In 2004, the party reverted to the traditional "NDP" abbreviation and the colour orange. That same year Raj Panu resigned as leader and was replaced by Brian Mason. In the 2004 Alberta general election the party doubled its seats from two to four - which re-elected then leader Brian Mason and Raj Pannu, returning former leader Ray Martin, and newcomer David Eggen. The party received 10% of the vote province-wide.

In the 2008 election the party was reduced to two seats. Brian Mason was re-elected as was newcomer Rachel Notley. Ray Martin and David Eggen were narrowly defeated. The party received 8.5% of the popular vote.

Attempts at political cooperation 

At its 2008 provincial convention, the party overwhelmingly rejected a proposal by the Environment Caucus recommending a party task force be mandated to "investigate a variety of options for political cooperation with the Alberta Liberals and/or Greens." and "to prepare a motion to be considered" at the next Party Convention.
The proposal was opposed by NDP leader Brian Mason.

Alberta Federation of Labour president Gil McGowan had, independently from the Environment Caucus, distributed a detailed discussion paper advocating that the NDP form a one or two election cooperation pact with the Alberta Liberal Party and Alberta Greens in which parties would not run against each other in certain ridings in hopes of defeating Progressive Conservative candidates. It was called  The Way Forward: An AFL proposal for a united alternative to the Conservatives.

McGowan was unable to speak to the NDEnvirocaucus motion on cooperation before the question was called. However, just after the resolution was soundly defeated, and during his report to the Convention as AFL President, he addressed the issue. He urged members to admit, in the face of 40 years of Tory government and the recent disappointing election results, that there was a problem and that significant change was called for.

Growing momentum 
In the 2012 provincial election the NDP picked up two seats in Edmonton, regaining their previous 4 seat total. Both Rachel Notley and Brian Mason safely held onto their seats while David Eggen was re-elected as the member for Edmonton-Calder. Newcomer Deron Bilous was also elected in Edmonton-Beverly-Clareview, the seat formerly held by Martin. In many other ridings the party also won more votes than it had attained previously.

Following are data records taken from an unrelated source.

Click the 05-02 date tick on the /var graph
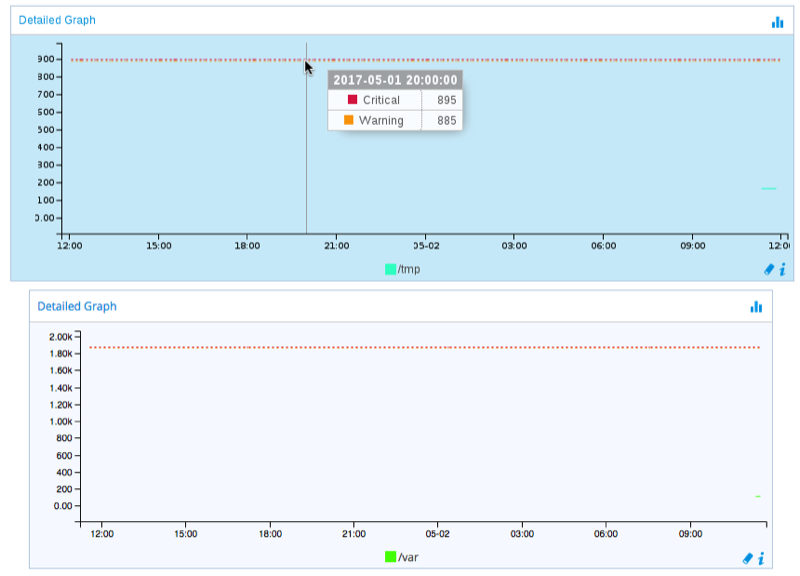Image resolution: width=800 pixels, height=576 pixels. 437,534
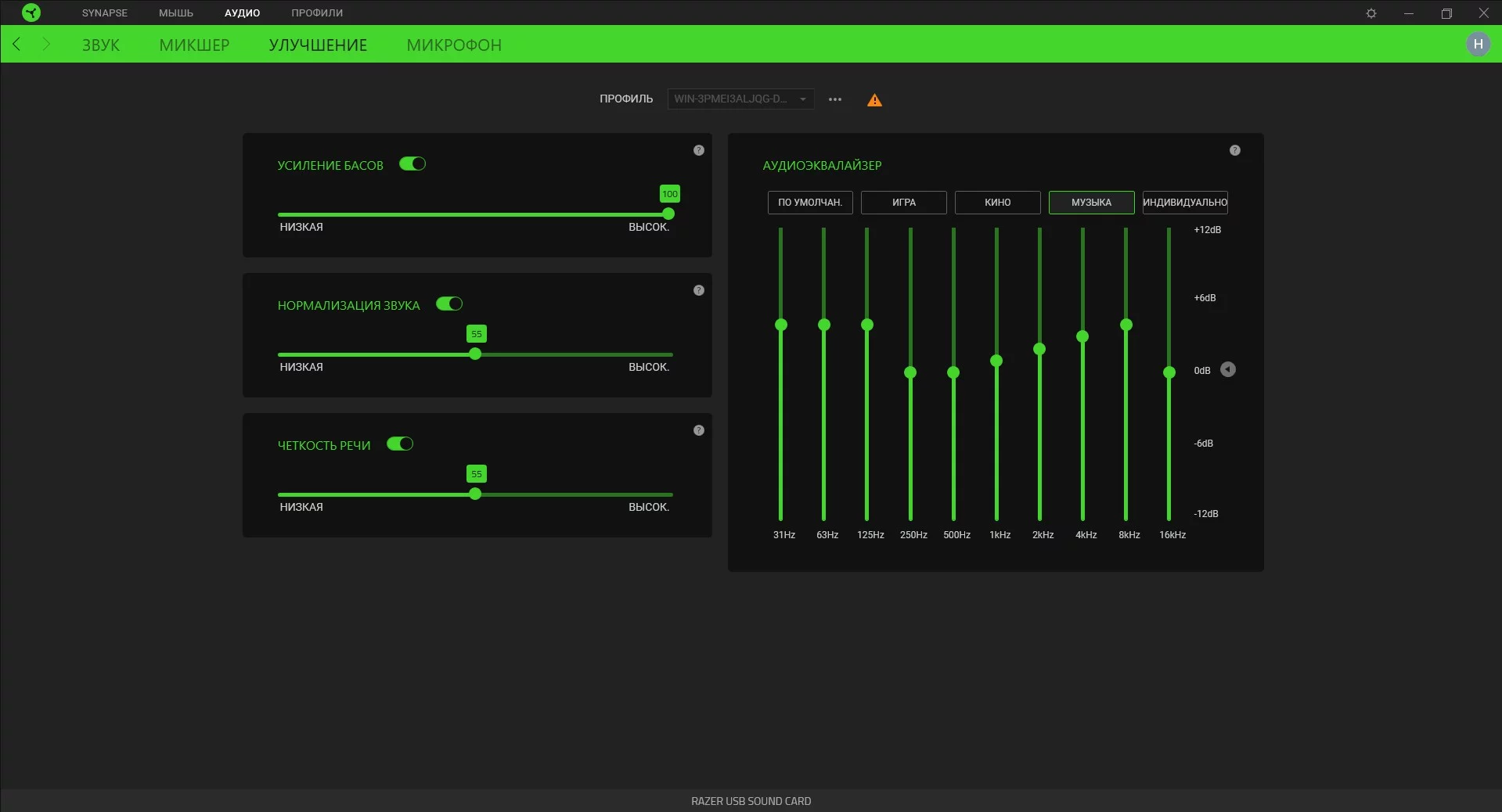The width and height of the screenshot is (1502, 812).
Task: Click the help icon for Аудиоэквалайзер
Action: point(1234,150)
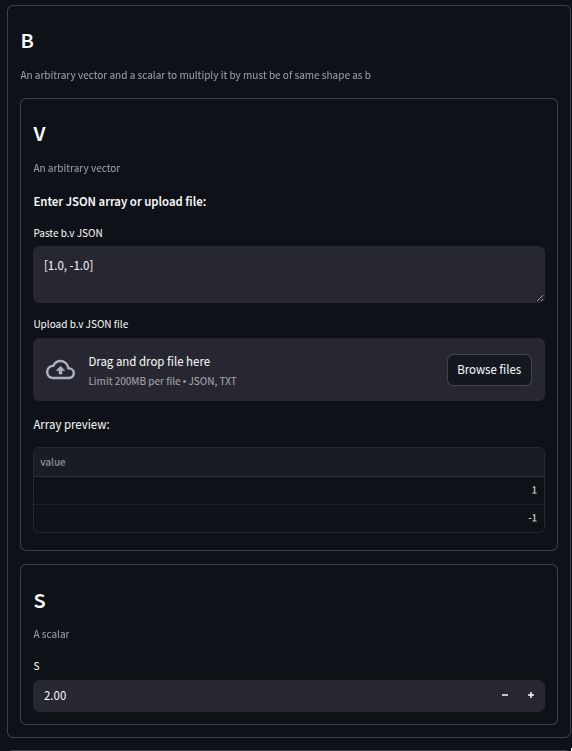Viewport: 572px width, 751px height.
Task: Grab the textarea resize handle corner
Action: click(540, 298)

On April 29, 2014, Brian Mason announced that he would step down as leader as soon as a leadership election could be held to choose his successor. The leadership convention was held in Edmonton from October 18 to October 19, 2014. Rachel Notley was elected as the party's next leader, defeating fellow MLA David Eggen and union leader Rod Loyola in the first ballot with 70% of the vote.

First government (2015–2019)

The incumbent PC premier Jim Prentice called an election on April 7, 2015, following the reveal of a new budget to strengthen his party's mandate. On election night, the NDP won 54 seats, re-electing all four of their incumbents as well as 50 new members to the legislative assembly. The NDP had expected to do well in Edmonton. Not only was Notley from an Edmonton riding, but Edmonton has historically been friendlier to centre-left parties than the rest of Alberta. However, in a result that exceeded even the most optimistic NDP projections, the party took every seat in the capital. It also swept the cities of Red Deer and Lethbridge, and took 15 seats in Calgary, the Tories' power base for four decades. They also won 16 additional seats in the rest of Alberta, mostly in the northern and central parts of the province.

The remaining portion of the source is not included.